Friday, July 17, 2009

Tonelist - album review

RATING: *****

FAIR PLAY to Noel Hogan; the former Cranberries’ guitarist is using his considerable clout to help Limerick bands get a leg up by releasing a 14 track collection of the best in up and coming local bands.
The selection process employed here is varied, giving us the best in rock and roll (local noisenik duo Giveamanakick, frenetic rockers Walter Mitty and the Realists), indie (Supermodel Twins), electro-ambient (Drumming Room, Headgear), pop (We Should Be Dead) and more.
It is a testament to the local scene that there is such variety on display here - a sign of strength if ever there was one.

The LCD Soundsystem-esque synth sounds of Drumming Room open proceedings, with the very fine Good Riddance.
The whispering, dulcet tones of Steve Ryan open Giveamanakick’s offering, the excellent Brittle Bones - one of the highlights of their outstanding recent album Welcome to the Cusp. The duo showcase their softer side with this track, a subtle and menacing offering with a delightful sting in the tail.
One of the heavyweight offerings comes from Headgear, Daragh Dukes contributing the superb Where is Home, all twinkling glasses and slightly countrified guitars and violins, a stand-out track.
The poptastic two girl-boy quartet We Should Be Dead demonstrate some depth with Disaster - ‘don’t come lying to me/telling me I’m all you’ve got/you can’t live without me’ - Tara Nix’s lead vocal mixing beautifully with Anna Murphy’s backing, the quartet showing why their brand of bubblegum-pop is going a storm in the US.

A quick burst from Supermodel Twins and Vesta Varro follows - two of the more well-known bands from the local scene; the Twins currently recording their debut album, with Footprints an early sign of their upbeat, pop-rock potential and Vesta Varro showing why they have garnered praise in Canada and Germany, where they currently have a booking agent.
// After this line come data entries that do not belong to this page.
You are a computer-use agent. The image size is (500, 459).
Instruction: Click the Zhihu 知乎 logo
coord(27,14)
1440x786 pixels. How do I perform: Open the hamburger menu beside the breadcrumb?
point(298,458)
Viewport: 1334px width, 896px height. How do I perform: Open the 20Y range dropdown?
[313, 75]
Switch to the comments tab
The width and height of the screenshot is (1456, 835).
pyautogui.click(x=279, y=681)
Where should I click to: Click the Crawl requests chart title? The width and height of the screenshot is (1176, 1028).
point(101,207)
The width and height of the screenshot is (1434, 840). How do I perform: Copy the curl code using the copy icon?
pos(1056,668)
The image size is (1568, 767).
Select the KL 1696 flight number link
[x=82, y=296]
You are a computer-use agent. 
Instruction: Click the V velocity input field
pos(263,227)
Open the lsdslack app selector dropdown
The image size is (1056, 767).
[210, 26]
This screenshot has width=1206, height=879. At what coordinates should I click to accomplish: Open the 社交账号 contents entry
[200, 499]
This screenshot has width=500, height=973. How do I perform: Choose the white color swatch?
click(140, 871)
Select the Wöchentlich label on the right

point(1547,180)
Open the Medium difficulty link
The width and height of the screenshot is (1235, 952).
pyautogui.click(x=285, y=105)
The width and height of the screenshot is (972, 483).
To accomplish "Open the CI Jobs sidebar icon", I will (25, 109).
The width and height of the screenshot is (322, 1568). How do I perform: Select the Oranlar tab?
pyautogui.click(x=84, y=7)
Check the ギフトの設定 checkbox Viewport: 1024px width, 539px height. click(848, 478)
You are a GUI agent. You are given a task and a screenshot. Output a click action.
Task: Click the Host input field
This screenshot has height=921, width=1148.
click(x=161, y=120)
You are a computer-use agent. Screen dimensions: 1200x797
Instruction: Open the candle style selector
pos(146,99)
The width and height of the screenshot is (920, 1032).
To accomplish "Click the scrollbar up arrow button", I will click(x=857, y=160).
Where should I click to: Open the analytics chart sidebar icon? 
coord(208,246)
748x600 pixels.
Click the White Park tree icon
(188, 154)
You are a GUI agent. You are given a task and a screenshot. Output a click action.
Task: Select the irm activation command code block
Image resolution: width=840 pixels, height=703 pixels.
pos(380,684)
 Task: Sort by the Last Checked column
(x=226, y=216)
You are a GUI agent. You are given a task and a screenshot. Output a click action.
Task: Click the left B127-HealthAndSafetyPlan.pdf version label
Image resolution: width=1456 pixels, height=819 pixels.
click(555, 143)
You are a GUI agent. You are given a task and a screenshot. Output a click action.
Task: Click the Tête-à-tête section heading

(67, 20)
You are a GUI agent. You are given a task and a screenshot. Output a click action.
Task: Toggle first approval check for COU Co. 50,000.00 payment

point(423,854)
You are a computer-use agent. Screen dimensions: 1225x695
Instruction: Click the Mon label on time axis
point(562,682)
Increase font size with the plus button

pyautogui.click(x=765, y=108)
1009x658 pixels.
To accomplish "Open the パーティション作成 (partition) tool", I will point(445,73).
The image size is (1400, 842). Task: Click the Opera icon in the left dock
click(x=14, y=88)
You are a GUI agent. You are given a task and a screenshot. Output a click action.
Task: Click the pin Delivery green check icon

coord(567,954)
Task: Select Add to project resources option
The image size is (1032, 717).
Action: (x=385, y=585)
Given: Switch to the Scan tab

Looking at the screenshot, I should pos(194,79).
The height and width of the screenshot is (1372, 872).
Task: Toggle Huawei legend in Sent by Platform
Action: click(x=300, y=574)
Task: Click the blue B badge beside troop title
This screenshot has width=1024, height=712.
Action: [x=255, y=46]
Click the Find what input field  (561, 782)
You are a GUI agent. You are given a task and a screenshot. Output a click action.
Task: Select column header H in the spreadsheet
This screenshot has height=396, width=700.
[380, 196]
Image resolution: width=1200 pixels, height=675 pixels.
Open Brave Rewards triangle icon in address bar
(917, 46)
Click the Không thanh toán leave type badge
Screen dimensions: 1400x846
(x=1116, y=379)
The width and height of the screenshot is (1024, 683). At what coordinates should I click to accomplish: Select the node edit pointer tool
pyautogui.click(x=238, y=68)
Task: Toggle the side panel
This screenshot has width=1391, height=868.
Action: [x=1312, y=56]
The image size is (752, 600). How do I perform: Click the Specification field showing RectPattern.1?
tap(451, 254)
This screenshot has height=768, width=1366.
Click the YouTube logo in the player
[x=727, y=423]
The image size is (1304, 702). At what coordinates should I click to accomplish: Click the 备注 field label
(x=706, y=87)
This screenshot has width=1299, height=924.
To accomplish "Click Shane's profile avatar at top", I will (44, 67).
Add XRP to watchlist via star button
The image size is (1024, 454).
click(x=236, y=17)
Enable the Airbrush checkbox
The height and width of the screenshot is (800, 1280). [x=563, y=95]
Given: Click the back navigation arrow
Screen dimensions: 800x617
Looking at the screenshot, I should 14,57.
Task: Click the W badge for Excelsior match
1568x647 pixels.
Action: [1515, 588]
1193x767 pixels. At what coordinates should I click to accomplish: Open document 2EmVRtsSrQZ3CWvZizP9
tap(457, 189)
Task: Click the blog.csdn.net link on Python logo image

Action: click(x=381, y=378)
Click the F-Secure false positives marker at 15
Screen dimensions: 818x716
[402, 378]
In fact, this a rather more melodic offering from the local band - full of harmonies and soaring vocals.

Hogan’s latest project, Arkitekt, follows quickly with Pacing, seeing him teaming up again with Oxford singer songwriter Richard Walters, formed from the ashes of the Monoband project. Leaping like a phoenix from the flames is this soaring track, bearing Hogan’s stamp - curt strings and military style guitars and drums. A real eye-opener.

The album literally leaps from strength to strength as it reaches a conclusion - the superb Grace Jones from the devilishly theatrical ensemble Brad Pitt Light Orchestra, in our estimation one of the most exciting of all local outfits.
Shannon artist Alan Fitzgerald - operating under the moniker of Alkali Flat - offers one of the more textured offerings, Preferred Vision cutting a dash between acoustica and heavier rock. There is a raw element here, one that screams of potential.

The laid back acoustic nature of Seneca is apparent on Playing Fair; exhibiting their flair for anthemic melodies that will stick in your head long after you hear them. The quartet embrace their Irishness in a confident way not heard since the last big thing to emerge from Limerick, Mr Hogan’s former group.

Nestled around one of the best things to emerge from the Limerick rock scene in years - the frenetic, Talking Heads-esque Sucker Punch by Walter Mitty and the Realists - are two local singer songwriters with a difference.
Brendan Markham, once of Drive fame, gives us the balled False Witness, one evocative of a young Jagger as Markham howls with his bluesy timbre.
Finally, veteran local musician Mark O’Connor offers us the Bells of St. Mary’s as a final track, a delightful shoe-gazer of a track, with a distinct Limerick-edge, all brooding guitars and tongue-in-cheek lyrics.

A superb slice of the local scene, bundled into one package. We know there is enough material for a follow-up - Tonelist 2 - so let’s have it.